• [Aim 1] Copy the passage of the nativity scene thread that starts with "The major town" and goes on through "my phone.. ..Enjoy...".
• [Aim 2] Decide whether each statement agrees with the nativity scene thread, and support each yes or no with the deciding words of the thread, quoted exactly. (a) Visitors pay nothing to see the nativity scene. (b) The pictures were taken with an iPhone. (c) The nativity scene stays up for about a month.
• [Aim 3] Pick up the nativity scene thread where it stops and continue it.

[start of Document passage]

# Christmas in Spain.. Outdoor nativity scenes...



## hollydolly (Dec 20, 2021)

I've posted these before in previous years, but not since we changed over forums, so they might be left behind back there.. so here they are again, for everyone who hasn't seen them and those who liked them before...

The major town nearest my village coastal home in Spain create a Huge outdoor  nativity scene in the town Church  Square for everyone to visit .. for free It's created by local people and children.. and is just a superb work of art.  It is there for everyone to see, day and night, for about 2 weeks... and fortunately there's very rarely anything but sunshine at Christmas so it doesn't get destroyed by bad weather

There's a lot of photos..  so I'll add them a few at a time.. You'll be able to gauge the size of the nativity by the people viewing on the edge.. 

I took these pictures a few years ago using my old fuji finepix  camera and not my Iphone, so they're not quite as sharp as they would be using my phone.. ..Enjoy...


----------



## hollydolly (Dec 20, 2021)




----------



## hollydolly (Dec 20, 2021)




----------



## hollydolly (Dec 20, 2021)




----------



## hollydolly (Dec 20, 2021)

[end of Document passage]
[start of Records]

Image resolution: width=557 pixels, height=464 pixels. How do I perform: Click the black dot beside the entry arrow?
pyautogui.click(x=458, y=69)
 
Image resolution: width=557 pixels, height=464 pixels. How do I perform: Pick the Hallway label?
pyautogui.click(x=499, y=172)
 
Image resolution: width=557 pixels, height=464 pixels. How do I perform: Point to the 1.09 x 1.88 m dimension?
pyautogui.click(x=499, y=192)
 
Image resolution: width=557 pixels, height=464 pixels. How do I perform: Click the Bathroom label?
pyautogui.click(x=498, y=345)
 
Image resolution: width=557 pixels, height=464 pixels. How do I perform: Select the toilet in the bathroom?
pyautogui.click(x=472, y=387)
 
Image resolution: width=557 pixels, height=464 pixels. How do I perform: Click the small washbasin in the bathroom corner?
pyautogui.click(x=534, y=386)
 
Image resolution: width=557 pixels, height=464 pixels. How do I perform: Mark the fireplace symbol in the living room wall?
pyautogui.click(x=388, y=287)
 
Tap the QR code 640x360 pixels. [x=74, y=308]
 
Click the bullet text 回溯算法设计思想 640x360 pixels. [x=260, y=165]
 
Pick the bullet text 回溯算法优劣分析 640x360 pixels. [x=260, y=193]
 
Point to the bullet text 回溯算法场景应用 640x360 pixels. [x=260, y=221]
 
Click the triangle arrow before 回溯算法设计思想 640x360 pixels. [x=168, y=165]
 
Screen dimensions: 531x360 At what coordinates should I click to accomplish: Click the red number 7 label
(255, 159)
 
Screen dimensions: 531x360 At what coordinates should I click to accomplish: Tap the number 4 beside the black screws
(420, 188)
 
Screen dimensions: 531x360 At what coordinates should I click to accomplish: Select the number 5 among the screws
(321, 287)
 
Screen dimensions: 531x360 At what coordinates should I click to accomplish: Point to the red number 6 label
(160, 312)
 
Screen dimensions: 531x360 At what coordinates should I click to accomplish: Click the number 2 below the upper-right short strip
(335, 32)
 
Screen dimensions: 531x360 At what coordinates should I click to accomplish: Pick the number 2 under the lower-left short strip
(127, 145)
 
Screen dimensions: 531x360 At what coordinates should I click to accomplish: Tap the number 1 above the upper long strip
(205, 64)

[end of Records]

• [Task output 1]
The major town nearest my village coastal home in Spain create a Huge outdoor  nativity scene in the town Church  Square for everyone to visit .. for free It's created by local people and children.. and is just a superb work of art.  It is there for everyone to see, day and night, for about 2 weeks... and fortunately there's very rarely anything but sunshine at Christmas so it doesn't get destroyed by bad weather

There's a lot of photos..  so I'll add them a few at a time.. You'll be able to gauge the size of the nativity by the people viewing on the edge.. 

I took these pictures a few years ago using my old fuji finepix  camera and not my Iphone, so they're not quite as sharp as they would be using my phone.. ..Enjoy...

• [Task output 2]
(a) Yes: "for everyone to visit .. for free"
(b) No: "and not my Iphone"
(c) No: "for about 2 weeks"

• [Task output 3]
----------



## hollydolly (Dec 20, 2021)




----------



## hollydolly (Dec 20, 2021)

More later....


----------



## Jace (Dec 21, 2021)

hollydolly said:


> More later....


T Y, HD.... magnificent!
(Glad you did for all new... [like me] )


----------



## palides2021 (Dec 21, 2021)

hollydolly said:


> I've posted these before in previous years, but not since we changed over forums, so they might be left behind back there.. so here they are again, for everyone who hasn't seen them and those who liked them before...
> 
> The major town nearest my village coastal home in Spain create a Huge outdoor  nativity scene in the town Church  Square for everyone to visit .. for free It's created by local people and children.. and is just a superb work of art.  It is there for everyone to see, day and night, for about 2 weeks... and fortunately there's very rarely anything but sunshine at Christmas so it doesn't get destroyed by bad weather
> 
> ...


Thank you so much! These photos made my day! Loved them! It was as if I was there!


----------



## hollydolly (Dec 21, 2021)

Thank you everyone for enjoying them, you're very welcome....   

..and a few more... if you can bear it.. incidentally these pics were taken over a couple of Christmases  , so taken at different times of the day..


----------



## hollydolly (Dec 21, 2021)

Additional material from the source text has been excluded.